Notes for this chapter


77.
We think, with our honorable collaborator, that something should be done against dueling. Experience has proven that a Draconian penalty would remain powerless. There is too flagrant an injustice in confounding with the assassin the honorable man who, yielding to a prejudice which reigns like a king in society, kills his equal, for public sentiment not to cry out against this too radical solution of the question. But we hesitate to admit the theory proposed by Mr. Pessard, although his proposition has already begun to be put in practice. The tribunal of honor can not but diminish the number of duels, but it does not attack the root of the prejudice. Rather would it strengthen it.
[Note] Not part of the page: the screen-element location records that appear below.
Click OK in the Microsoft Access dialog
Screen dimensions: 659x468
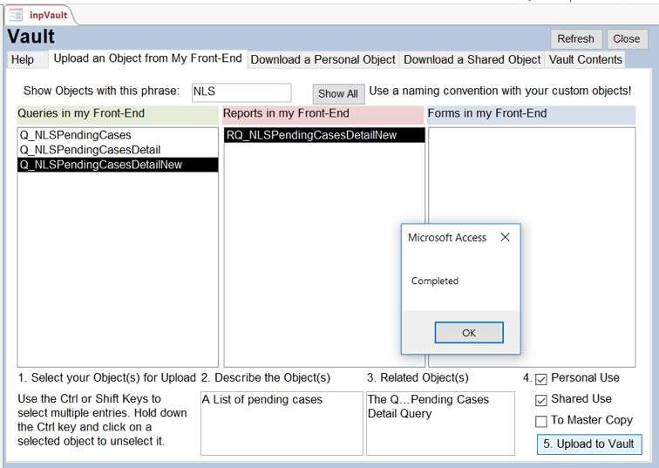click(x=469, y=333)
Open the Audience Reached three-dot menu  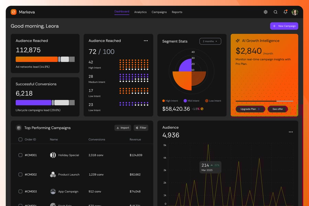point(146,41)
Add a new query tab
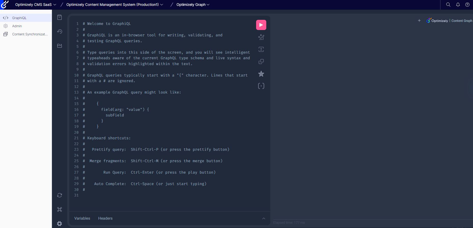This screenshot has height=228, width=473. [x=419, y=21]
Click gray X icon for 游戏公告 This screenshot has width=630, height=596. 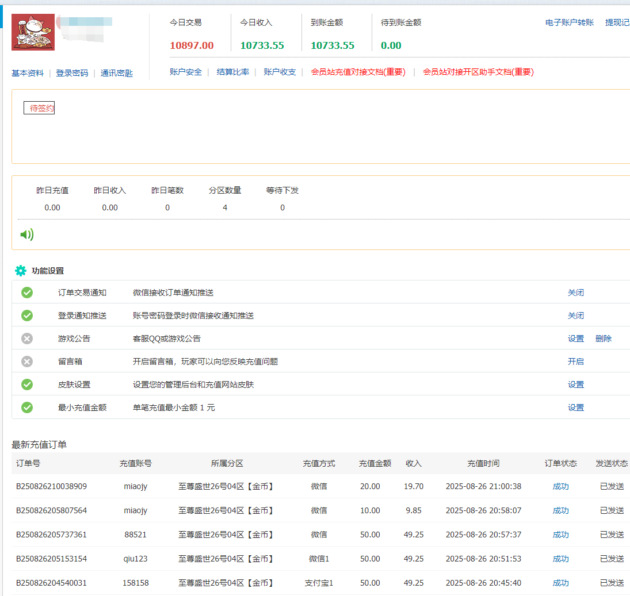[27, 339]
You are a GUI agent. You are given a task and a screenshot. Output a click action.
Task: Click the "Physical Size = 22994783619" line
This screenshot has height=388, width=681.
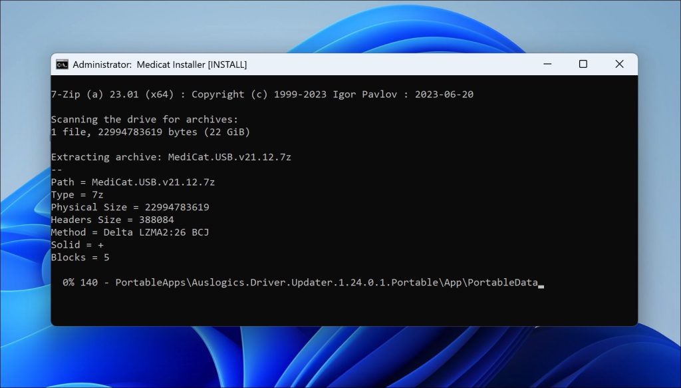pos(130,207)
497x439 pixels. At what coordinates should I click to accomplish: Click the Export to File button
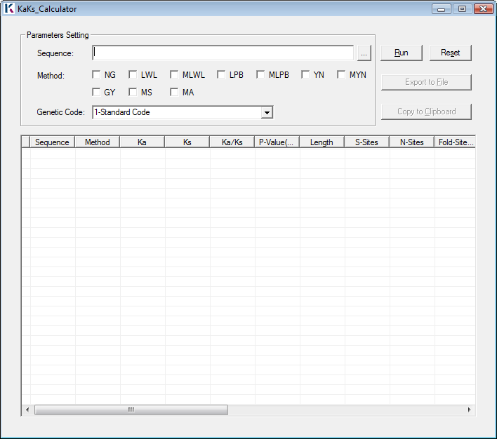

Now, all our efforts should aim at its extermination. The best means to obtain this result will be, we believe: 1, to deny social recognition to any one who has challenged and then killed his adversary in a duel; 2, to have it admitted by the code of honor that no one is obliged to fight with a man who has already killed an adversary, or who, from the fact of having been engaged in three previous duels, has come to be considered as a professional duelist (we avoid using a stronger word); 3, rigorously to enforce the payment of fine and heavy pecuniary indemnity to the family of the victim; this last point is already reached. We do not flatter ourselves that we have thus solved the problem, but we would be happy to have indicated the true remedy.—M. B.